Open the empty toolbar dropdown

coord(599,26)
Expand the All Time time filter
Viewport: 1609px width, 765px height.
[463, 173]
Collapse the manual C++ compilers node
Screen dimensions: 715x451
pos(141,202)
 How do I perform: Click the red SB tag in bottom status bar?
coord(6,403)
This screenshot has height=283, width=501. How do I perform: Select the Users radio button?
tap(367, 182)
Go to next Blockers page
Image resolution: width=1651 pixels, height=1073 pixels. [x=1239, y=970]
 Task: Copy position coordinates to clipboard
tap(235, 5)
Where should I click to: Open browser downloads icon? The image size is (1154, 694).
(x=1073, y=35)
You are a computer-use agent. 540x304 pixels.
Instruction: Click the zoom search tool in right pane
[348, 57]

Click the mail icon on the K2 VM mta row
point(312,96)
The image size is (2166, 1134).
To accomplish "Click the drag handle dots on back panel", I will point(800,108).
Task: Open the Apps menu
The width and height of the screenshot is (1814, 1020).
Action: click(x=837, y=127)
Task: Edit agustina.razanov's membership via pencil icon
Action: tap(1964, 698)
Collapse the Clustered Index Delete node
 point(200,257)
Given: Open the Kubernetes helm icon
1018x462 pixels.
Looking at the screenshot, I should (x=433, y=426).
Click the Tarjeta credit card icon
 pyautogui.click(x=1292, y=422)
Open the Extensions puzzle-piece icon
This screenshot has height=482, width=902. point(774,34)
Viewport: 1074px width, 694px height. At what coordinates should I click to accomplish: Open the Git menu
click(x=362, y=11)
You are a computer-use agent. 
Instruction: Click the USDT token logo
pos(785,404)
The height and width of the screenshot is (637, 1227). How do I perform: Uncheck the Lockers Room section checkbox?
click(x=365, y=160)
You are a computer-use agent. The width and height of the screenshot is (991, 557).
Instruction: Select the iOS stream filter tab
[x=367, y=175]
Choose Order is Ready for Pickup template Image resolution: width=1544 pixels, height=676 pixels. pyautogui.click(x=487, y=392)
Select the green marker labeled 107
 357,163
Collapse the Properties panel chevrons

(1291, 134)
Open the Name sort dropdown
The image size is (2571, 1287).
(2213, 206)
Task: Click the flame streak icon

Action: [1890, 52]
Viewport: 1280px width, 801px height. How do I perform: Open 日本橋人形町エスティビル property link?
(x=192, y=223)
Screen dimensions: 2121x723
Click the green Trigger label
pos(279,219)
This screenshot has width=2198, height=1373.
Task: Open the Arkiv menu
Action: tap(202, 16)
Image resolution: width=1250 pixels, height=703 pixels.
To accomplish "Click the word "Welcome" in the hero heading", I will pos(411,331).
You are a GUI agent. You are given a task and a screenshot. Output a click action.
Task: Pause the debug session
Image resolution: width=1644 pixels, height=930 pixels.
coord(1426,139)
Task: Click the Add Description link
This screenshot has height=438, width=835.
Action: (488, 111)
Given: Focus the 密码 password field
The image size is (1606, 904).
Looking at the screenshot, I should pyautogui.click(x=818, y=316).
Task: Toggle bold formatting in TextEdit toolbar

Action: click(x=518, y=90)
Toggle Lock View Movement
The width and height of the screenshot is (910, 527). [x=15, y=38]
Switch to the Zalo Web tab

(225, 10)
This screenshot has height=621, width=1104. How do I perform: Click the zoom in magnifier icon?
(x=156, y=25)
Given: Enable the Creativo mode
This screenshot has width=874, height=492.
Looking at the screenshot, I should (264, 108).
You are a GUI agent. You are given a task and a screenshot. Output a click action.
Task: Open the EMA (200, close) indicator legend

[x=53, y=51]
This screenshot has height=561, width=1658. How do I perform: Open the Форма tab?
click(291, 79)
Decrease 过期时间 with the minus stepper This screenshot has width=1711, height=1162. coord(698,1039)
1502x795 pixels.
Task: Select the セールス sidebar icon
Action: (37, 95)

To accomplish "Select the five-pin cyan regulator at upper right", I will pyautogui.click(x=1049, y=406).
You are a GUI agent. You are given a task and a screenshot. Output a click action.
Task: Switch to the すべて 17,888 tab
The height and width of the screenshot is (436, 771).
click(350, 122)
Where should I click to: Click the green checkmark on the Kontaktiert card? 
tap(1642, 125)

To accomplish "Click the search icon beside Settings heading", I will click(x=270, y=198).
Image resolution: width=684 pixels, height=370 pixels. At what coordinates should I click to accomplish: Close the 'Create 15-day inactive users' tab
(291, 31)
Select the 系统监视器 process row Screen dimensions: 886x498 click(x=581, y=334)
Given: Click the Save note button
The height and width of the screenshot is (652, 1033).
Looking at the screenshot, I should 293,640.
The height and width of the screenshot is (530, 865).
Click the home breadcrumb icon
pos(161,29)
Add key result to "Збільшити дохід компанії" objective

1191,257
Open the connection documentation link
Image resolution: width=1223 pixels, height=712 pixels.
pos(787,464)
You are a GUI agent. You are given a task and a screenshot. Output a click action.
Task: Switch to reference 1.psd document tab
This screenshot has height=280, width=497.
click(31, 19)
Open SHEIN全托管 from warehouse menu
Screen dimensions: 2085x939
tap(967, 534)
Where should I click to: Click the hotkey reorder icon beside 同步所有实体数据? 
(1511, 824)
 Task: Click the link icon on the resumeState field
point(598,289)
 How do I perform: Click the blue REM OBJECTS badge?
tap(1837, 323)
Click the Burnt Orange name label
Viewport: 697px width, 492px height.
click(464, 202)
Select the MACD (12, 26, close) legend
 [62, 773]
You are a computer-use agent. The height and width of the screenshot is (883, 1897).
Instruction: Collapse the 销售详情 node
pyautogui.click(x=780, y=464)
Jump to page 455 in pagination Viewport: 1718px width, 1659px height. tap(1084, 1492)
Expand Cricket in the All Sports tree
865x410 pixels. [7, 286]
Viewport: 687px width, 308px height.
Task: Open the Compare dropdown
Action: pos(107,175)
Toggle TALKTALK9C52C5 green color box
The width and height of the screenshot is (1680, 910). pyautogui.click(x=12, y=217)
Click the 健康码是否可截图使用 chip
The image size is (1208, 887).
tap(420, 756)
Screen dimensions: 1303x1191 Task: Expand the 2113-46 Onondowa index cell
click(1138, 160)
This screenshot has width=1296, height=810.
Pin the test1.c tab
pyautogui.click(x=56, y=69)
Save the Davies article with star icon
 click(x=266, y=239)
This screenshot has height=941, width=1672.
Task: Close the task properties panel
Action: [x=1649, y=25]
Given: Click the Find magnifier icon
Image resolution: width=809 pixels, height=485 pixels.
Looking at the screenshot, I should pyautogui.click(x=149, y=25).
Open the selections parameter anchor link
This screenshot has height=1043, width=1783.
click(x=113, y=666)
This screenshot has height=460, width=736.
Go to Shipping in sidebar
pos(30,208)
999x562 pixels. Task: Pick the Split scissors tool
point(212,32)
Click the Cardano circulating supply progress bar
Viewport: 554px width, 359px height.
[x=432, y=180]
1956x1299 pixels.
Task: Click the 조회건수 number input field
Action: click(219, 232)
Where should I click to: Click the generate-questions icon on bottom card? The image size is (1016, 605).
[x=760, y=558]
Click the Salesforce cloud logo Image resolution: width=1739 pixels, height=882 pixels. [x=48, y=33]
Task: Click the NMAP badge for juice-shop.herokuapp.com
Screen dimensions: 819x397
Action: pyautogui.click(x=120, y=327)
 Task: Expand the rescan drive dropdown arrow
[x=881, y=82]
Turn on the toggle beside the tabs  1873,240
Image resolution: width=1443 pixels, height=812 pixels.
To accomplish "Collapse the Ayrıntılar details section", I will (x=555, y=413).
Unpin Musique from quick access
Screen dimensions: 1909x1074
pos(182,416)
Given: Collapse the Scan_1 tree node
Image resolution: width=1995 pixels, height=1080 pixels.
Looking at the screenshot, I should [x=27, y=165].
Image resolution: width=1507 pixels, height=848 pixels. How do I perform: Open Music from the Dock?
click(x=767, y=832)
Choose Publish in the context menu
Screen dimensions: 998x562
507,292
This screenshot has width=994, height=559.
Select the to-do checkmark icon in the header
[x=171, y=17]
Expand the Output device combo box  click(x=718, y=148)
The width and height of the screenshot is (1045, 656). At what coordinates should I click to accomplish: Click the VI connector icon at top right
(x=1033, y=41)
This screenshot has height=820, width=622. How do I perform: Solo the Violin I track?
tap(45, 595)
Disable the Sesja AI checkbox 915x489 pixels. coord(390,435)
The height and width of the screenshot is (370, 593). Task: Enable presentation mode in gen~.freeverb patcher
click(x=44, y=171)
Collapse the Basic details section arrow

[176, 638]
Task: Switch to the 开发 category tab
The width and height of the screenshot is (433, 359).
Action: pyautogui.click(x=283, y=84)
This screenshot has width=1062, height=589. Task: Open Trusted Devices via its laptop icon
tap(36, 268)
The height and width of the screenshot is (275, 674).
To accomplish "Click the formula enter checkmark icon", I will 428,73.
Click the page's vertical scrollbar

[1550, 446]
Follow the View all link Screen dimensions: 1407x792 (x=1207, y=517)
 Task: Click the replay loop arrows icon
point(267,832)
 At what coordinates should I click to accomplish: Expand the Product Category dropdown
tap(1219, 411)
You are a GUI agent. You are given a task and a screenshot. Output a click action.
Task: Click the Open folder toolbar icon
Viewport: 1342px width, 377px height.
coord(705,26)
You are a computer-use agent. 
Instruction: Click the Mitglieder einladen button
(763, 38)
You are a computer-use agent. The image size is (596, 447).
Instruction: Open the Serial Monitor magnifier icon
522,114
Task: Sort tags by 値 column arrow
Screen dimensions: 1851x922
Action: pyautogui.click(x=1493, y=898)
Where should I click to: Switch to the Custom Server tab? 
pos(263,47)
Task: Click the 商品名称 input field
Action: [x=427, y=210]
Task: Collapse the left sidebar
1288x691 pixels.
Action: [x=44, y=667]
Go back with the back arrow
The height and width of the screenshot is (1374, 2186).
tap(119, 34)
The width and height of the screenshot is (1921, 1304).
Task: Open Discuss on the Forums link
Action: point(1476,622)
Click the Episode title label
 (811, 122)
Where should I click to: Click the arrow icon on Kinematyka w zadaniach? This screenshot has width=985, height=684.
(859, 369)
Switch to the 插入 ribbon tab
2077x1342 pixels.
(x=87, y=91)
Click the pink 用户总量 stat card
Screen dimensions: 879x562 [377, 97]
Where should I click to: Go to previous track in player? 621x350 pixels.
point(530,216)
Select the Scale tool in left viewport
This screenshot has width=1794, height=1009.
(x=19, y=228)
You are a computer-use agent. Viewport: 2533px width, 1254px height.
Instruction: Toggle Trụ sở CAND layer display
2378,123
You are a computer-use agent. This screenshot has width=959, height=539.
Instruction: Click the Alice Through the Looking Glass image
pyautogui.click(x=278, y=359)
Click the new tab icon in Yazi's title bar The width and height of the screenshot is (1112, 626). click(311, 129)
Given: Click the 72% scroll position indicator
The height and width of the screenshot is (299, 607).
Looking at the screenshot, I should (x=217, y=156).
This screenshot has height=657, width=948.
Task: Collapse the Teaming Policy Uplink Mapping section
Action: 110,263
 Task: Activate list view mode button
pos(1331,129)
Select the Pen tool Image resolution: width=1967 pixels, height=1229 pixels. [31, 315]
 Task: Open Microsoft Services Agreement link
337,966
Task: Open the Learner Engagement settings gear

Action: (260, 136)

*Exercise directions:* A single number is required: the count of lines in the entries that include the word "heading".

*Answer space:* 2